WHAT YOU SHOULD DO
The expected output is an exact copy of the lines from the one containing "Image resolution: width=600" to the final line below, minus any pictures.

[Collected data entries]
*-*-*

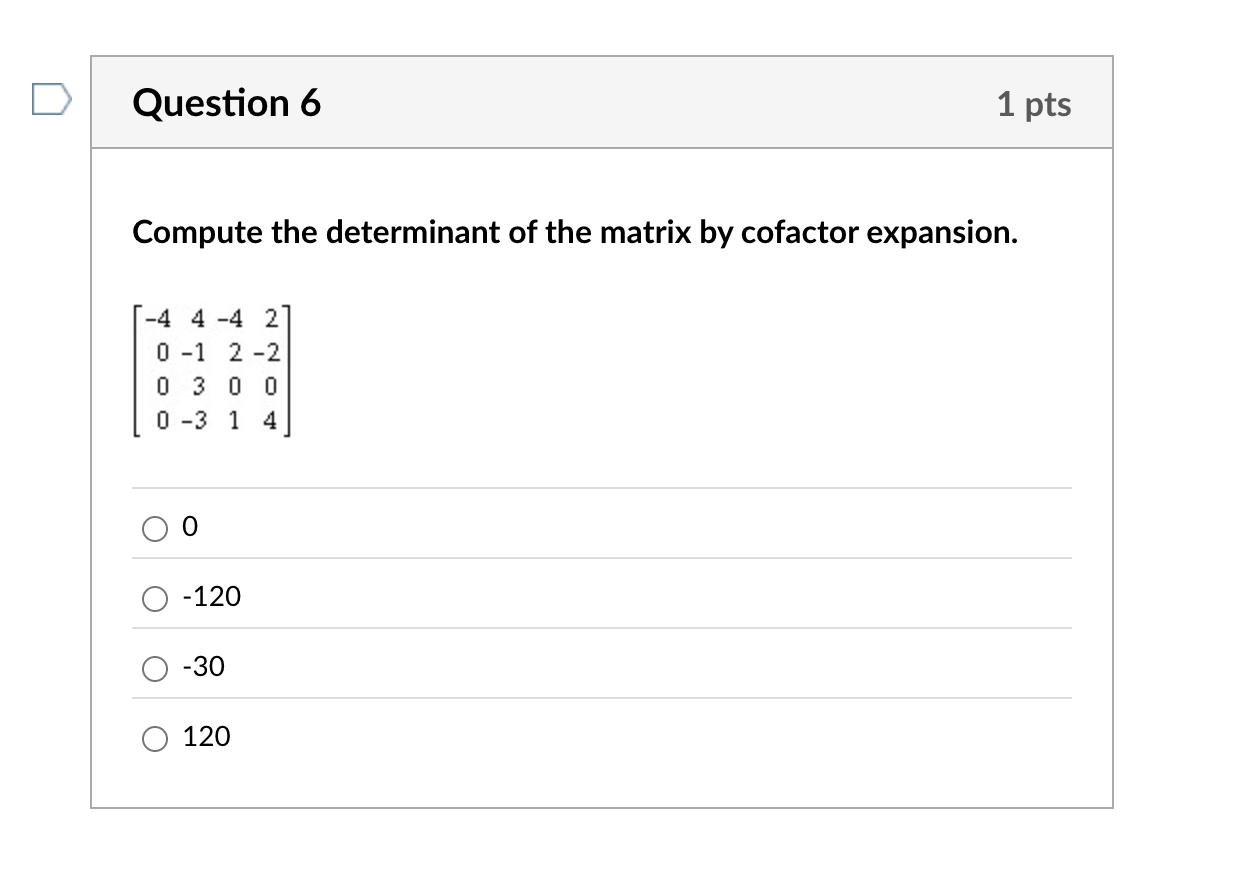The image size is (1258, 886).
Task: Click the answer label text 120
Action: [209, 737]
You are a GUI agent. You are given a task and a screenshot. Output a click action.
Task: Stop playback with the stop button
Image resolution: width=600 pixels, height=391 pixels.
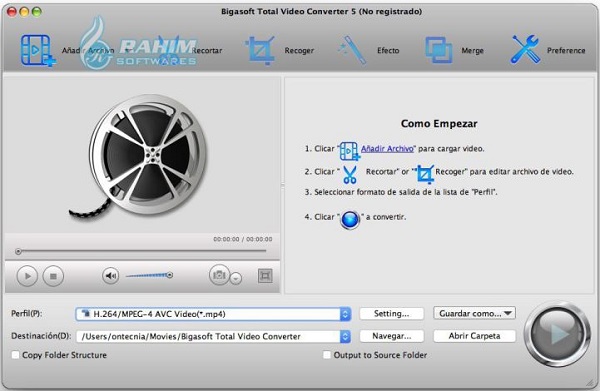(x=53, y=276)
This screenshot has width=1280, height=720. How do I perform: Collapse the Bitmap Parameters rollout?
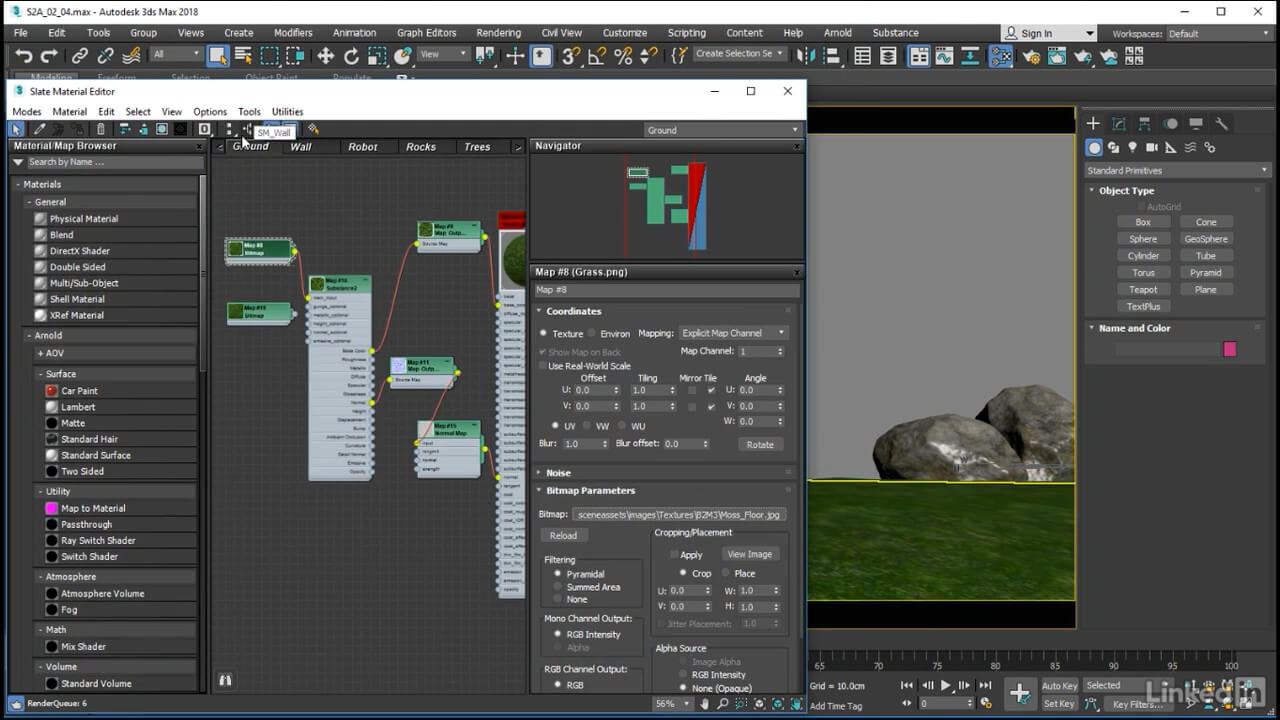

*-*-*

SOLUTION FOR THIS TASK
Image resolution: width=600 pixels, height=391 pixels.
(x=53, y=276)
This screenshot has width=1280, height=720. How do I perform: Collapse the Bitmap Parameters rollout?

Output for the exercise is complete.